Le travail avec les partis locaux, déjà ancrés dans le monde politique marseillais, n’a pas toujours été facile. Il a fallu mettre de côté « méfiance mutuelle » et s’écouter. Ainsi détaille-t-elle à plusieurs reprises les différentes phases de rapprochement et de désaccord avec les organisations politiques. Comme celui avec La France Insoumise écartelée par les injonctions paradoxales de Jean-Luc Mélenchon. « Finalement, le rapprochement avec le Pacte démocratique n’aura pas été possible et la complexité induite par le double mandat de La France insoumise nous aura fait passer collectivement beaucoup de temps pour tenter d’y arriver. »
Elle rappelle également que l’entente avec EELV n’a pas été évidente. En témoigne la sortie du parti des discussions en juillet 2019, moment où le Printemps Marseillais voyait le jour sous le nom de Mouvement Sans Précédent et la constitution de la liste Debout Marseille emmenée par Sébastien Barles. Pour avoir choisi de rester dans l’union, Michèle Rubirola est suspendue de son parti. Ce n’est qu’au lendemain du premier tour, que l’accord entre les deux mouvements politiques se fera.
Quels enseignements ?
Concessions, négociations mais aussi sacrifices. Partir des citoyens, mettre à l’écart les partis tout en travaillant avec. Le projet était ambitieux. « L’histoire à Marseille est unique » écrit celle qui est désormais la 4e adjointe au maire. Mais si cette aventure ne peut être « reproduite », elle peut au moins être « inspirante ».
Pour cela il faut tenter de forger une « culture commune » et apprendre à gouverner ensemble, une étape difficile selon elle.
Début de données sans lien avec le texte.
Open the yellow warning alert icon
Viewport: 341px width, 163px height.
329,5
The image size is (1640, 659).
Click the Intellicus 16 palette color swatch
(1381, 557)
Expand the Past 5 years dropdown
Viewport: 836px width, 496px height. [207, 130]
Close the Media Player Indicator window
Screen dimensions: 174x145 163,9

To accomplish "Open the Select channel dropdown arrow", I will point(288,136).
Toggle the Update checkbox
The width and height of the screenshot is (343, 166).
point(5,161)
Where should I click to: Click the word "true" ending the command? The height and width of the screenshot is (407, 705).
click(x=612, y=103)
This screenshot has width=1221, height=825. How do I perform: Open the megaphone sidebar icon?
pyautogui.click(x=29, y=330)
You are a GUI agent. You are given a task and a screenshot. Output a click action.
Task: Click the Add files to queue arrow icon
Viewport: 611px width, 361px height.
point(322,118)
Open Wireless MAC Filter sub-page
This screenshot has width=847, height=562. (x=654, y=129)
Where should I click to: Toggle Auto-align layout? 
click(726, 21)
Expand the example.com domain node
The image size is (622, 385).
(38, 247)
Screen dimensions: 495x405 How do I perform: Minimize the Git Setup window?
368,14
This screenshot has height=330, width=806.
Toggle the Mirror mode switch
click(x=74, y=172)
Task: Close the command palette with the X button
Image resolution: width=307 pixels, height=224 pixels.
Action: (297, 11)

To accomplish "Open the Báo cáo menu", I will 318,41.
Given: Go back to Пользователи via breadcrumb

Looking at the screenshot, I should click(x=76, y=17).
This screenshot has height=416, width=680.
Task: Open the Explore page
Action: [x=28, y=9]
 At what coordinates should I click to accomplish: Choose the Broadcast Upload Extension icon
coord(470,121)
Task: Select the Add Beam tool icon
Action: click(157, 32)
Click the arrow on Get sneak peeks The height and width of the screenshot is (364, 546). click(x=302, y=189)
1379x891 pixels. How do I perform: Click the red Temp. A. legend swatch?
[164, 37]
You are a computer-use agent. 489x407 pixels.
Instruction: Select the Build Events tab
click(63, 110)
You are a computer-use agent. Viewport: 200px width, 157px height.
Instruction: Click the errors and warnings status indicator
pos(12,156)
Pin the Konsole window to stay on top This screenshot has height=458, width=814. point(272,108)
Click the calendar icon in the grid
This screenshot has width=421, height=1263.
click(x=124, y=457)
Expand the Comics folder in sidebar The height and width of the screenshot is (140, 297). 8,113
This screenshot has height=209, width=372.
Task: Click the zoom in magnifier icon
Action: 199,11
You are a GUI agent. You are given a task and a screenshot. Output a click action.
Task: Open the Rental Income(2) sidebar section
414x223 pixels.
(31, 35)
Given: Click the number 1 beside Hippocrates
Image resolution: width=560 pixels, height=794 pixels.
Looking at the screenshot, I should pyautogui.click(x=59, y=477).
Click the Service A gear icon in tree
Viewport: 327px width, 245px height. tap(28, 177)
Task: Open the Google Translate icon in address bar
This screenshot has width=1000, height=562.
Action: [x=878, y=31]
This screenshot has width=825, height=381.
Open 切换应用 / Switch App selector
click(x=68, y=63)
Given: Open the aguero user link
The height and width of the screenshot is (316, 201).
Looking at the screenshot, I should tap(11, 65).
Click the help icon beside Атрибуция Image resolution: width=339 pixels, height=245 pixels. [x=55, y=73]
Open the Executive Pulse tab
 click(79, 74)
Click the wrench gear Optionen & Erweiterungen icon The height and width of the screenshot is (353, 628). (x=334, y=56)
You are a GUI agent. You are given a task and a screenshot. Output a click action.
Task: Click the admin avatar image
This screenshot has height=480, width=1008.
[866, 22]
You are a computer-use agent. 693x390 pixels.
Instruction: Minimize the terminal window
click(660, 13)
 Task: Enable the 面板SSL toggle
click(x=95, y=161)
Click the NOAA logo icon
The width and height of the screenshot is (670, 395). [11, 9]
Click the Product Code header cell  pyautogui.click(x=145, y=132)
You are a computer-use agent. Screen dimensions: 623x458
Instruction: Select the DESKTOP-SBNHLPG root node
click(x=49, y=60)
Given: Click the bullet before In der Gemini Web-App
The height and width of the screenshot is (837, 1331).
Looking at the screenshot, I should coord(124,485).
C’était là tout l’objectif du comité du pilotage « constitué de façon paritaire entre représentants d’organisations politiques et de la société civile. » Une moitié représentait « les dix partis politiques impliqués dans la démarche » et l’autre « les trois associations fondatrices (Mad Mars, Marseille et moi, Réinventer la gauche) et des personnalités de la société civile, de divers collectifs, associations et syndicats marseillais. »
« Rien ne vaut l’aide de tiers neutres. Ça a, par exemple, été le rôle de Mad Mars pendant nos sessions de « poulétique », puis celui de Frédéric Rosmini dans toutes phases de négociations. »
Olivia Fortin
Dans ses enseignements, l’élue évoque aussi l’importance des « tiers neutres de bonne volonté » pour faire avancer les discussions. Rôle qu’a incarné « le paratonnerre de la campagne », Frédéric Rosmini, ancien député européen et habitué de la politique. Il était en charge de la médiation au sein de la gouvernance du Printemps Marseillais. Une gouvernance assurée par le comité des huit têtes de liste et de la directrice de campagne Marie Batoux.*
Alors qu’en est-il aujourd’hui du Printemps Marseillais ? En conclusion de son analyse, l’élue laisse présager un futur au mouvement avec une éventuelle mobilisation pour les prochaines échéances électorales. A ce sujet, Olivia Fortin a accepté de répondre à nos questions dans une interview à lire demain sur Gomet’.
* La note précise qu’étaient aussi présents lors des réunions le mandataire financier du Printemps marseillais, Joël Canicave, la directrice de la communication, Annabel Hervieu, et le responsable du programme, Yoan Levy.